• **INSTRUCTIONS FOR THE TASK**: Go through the listing below and list every line with "Fiji".

• **INPUT DATA**:
────────────────────

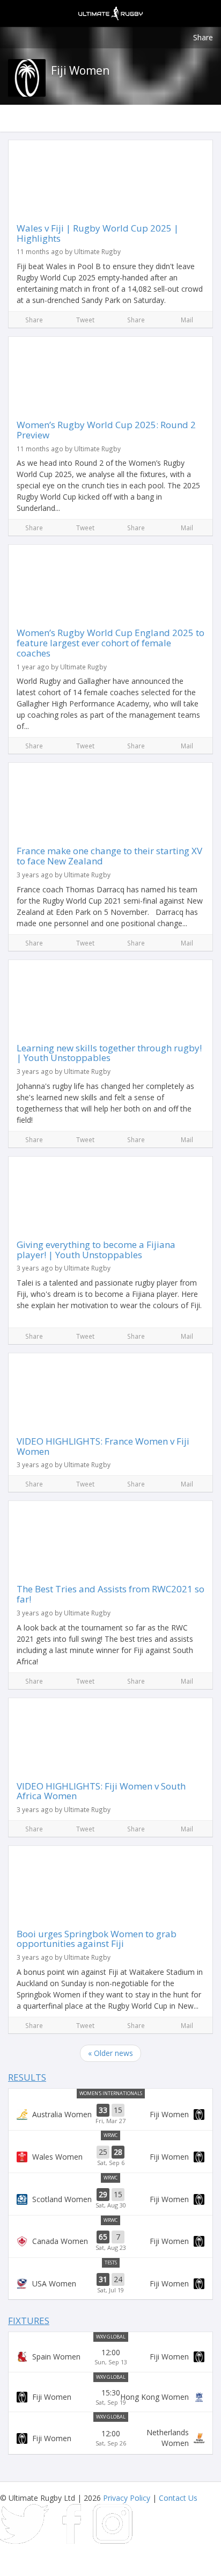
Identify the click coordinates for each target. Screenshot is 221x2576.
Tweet (85, 319)
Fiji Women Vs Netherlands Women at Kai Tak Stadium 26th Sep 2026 (110, 2438)
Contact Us (178, 2498)
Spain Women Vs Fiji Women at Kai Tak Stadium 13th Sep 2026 (110, 2357)
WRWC (110, 2135)
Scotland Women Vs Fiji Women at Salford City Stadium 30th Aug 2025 (110, 2199)
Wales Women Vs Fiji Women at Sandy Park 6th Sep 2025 (110, 2156)
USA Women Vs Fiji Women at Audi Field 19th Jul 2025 (110, 2284)
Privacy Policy (126, 2498)
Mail (187, 319)
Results (27, 2077)
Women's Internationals (110, 2093)
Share (203, 37)
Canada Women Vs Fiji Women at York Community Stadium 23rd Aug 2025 (110, 2241)
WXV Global (111, 2336)
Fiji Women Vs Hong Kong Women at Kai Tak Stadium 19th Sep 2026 (110, 2397)
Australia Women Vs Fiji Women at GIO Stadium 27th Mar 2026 (110, 2114)
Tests (111, 2262)
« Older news (110, 2053)
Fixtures (28, 2320)
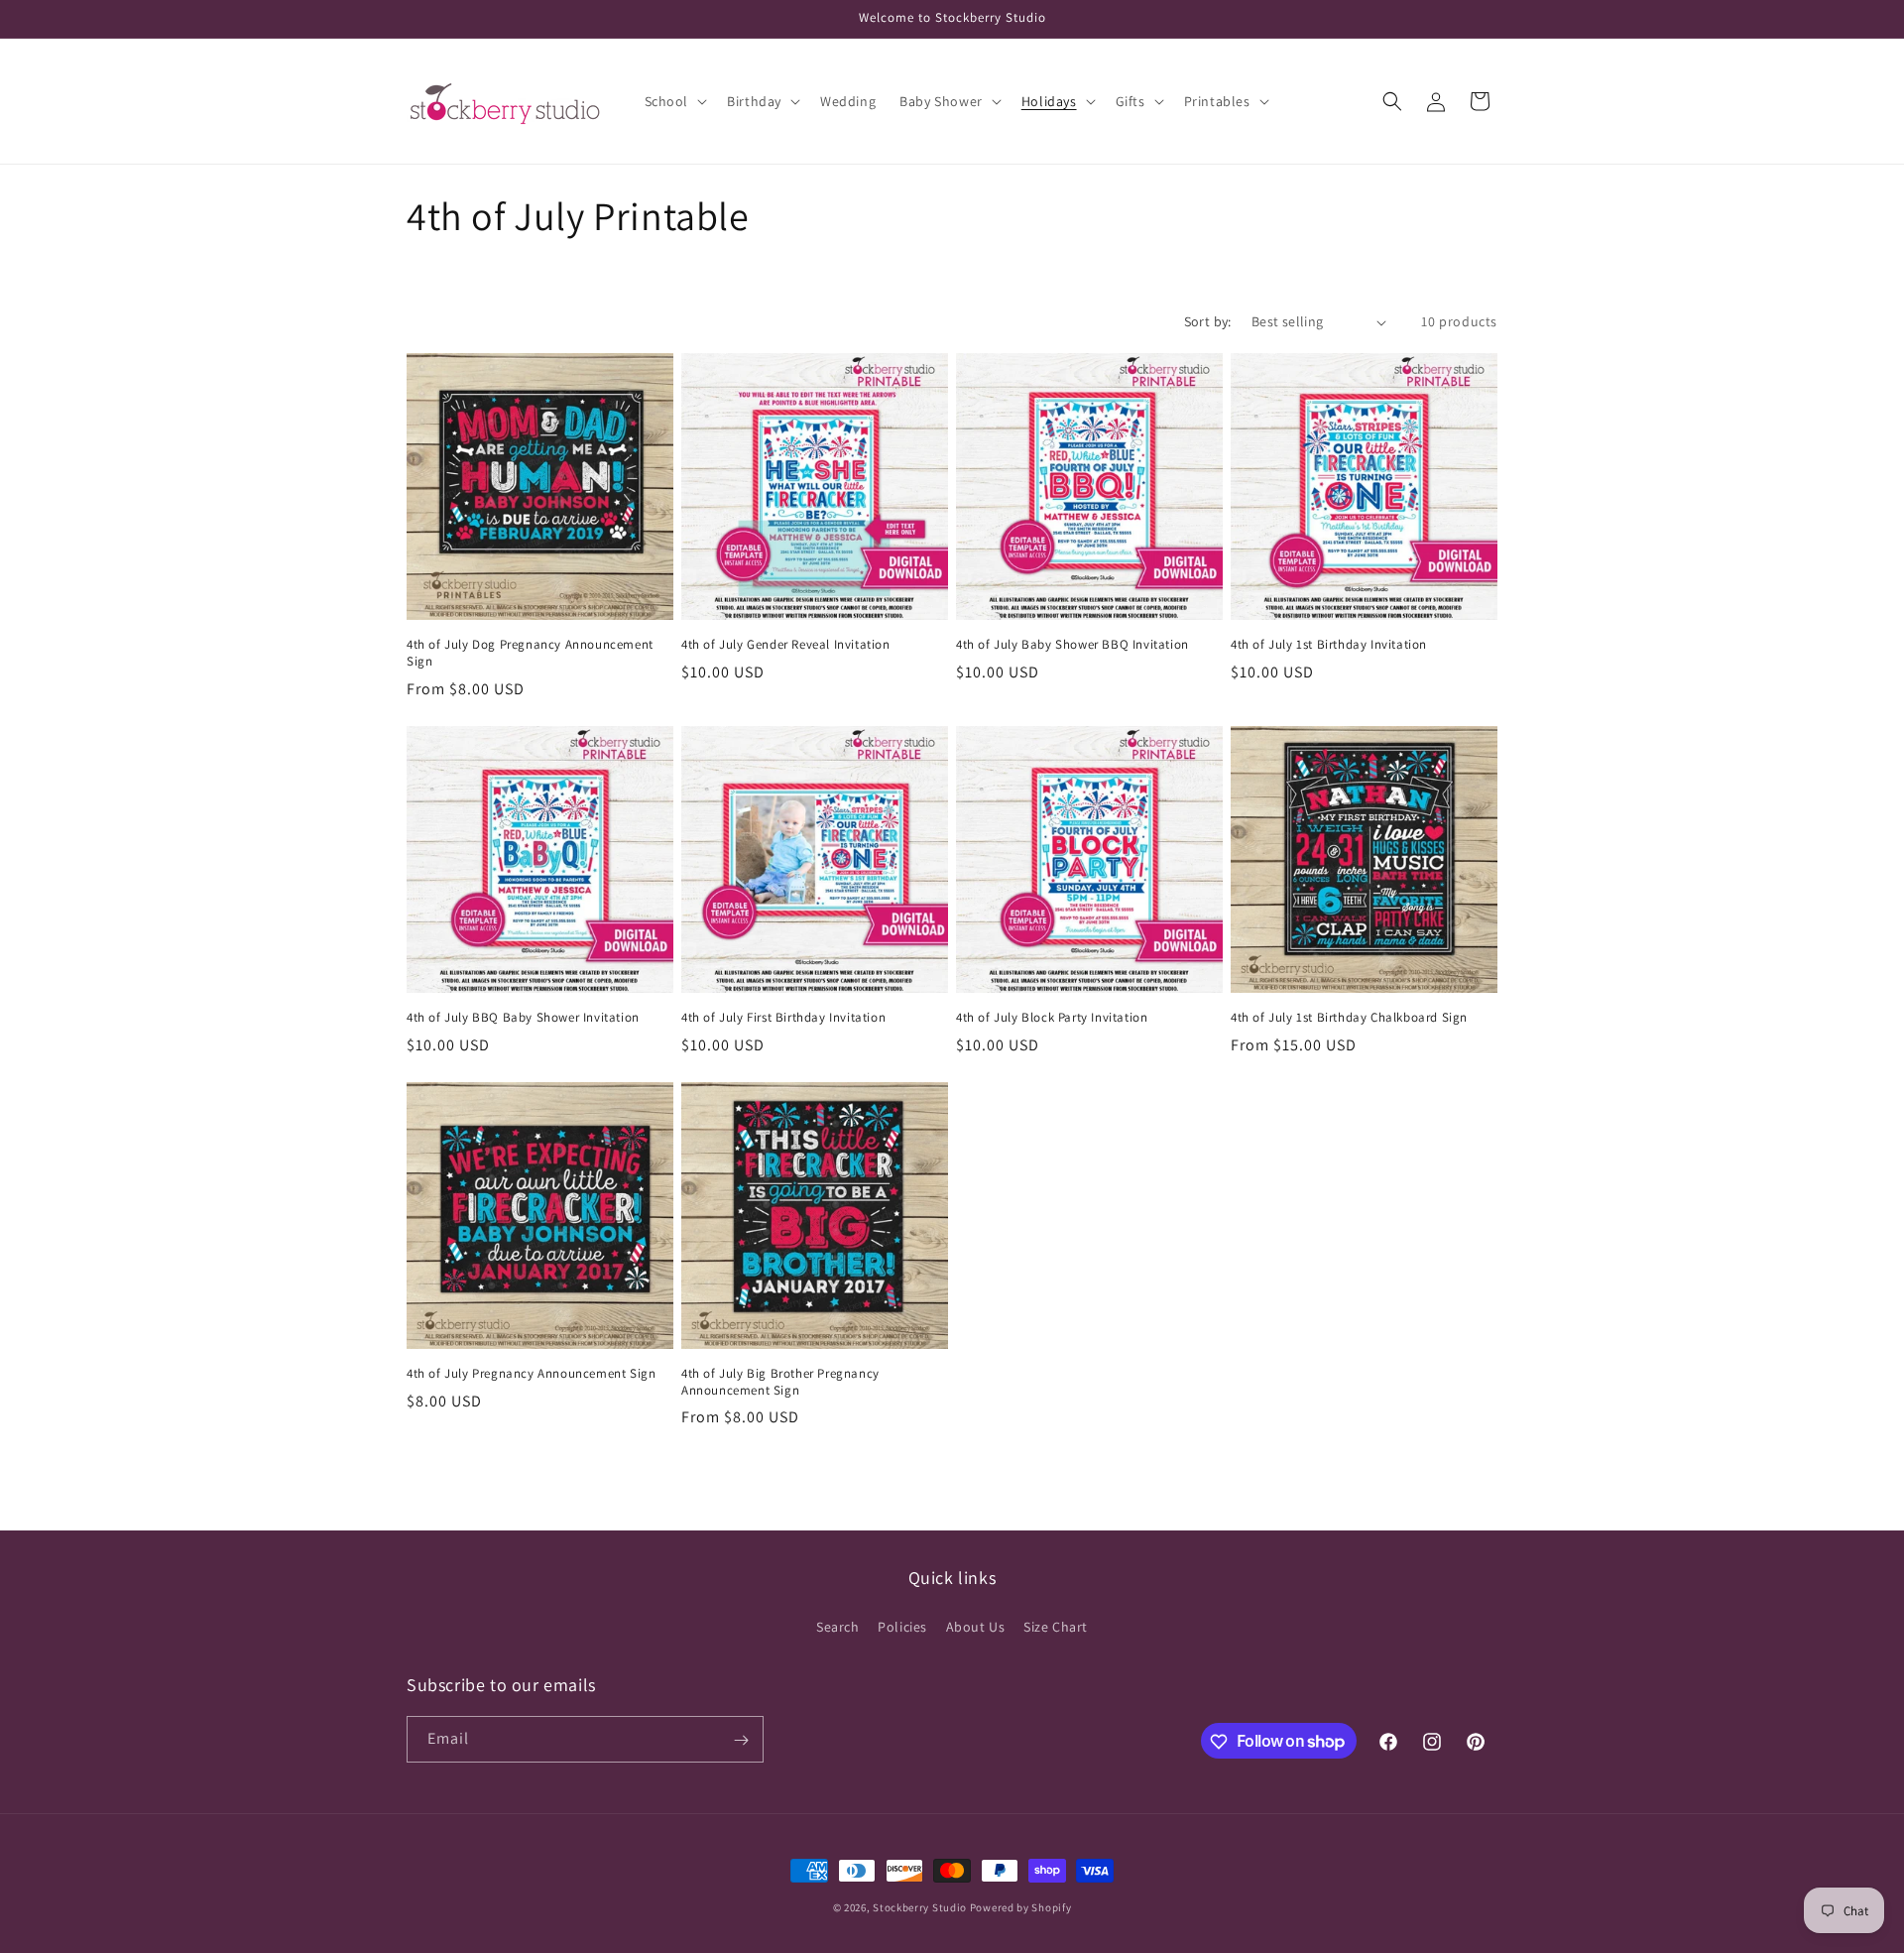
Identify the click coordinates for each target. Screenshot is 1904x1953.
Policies (902, 1626)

────────────────────

• **SOLUTION FOR THIS TASK**:
Fiji Women Vs Netherlands Women at Kai Tak Stadium 26th Sep 2026 (110, 2438)
Spain Women Vs Fiji Women at Kai Tak Stadium 13th Sep 2026 (110, 2357)
Scotland Women Vs Fiji Women at Salford City Stadium 30th Aug 2025 (110, 2199)
Wales Women Vs Fiji Women at Sandy Park 6th Sep 2025 (110, 2156)
USA Women Vs Fiji Women at Audi Field 19th Jul 2025 (110, 2284)
Canada Women Vs Fiji Women at York Community Stadium 23rd Aug 2025 (110, 2241)
Fiji Women Vs Hong Kong Women at Kai Tak Stadium 19th Sep 2026 (110, 2397)
Australia Women Vs Fiji Women at GIO Stadium 27th Mar 2026 (110, 2114)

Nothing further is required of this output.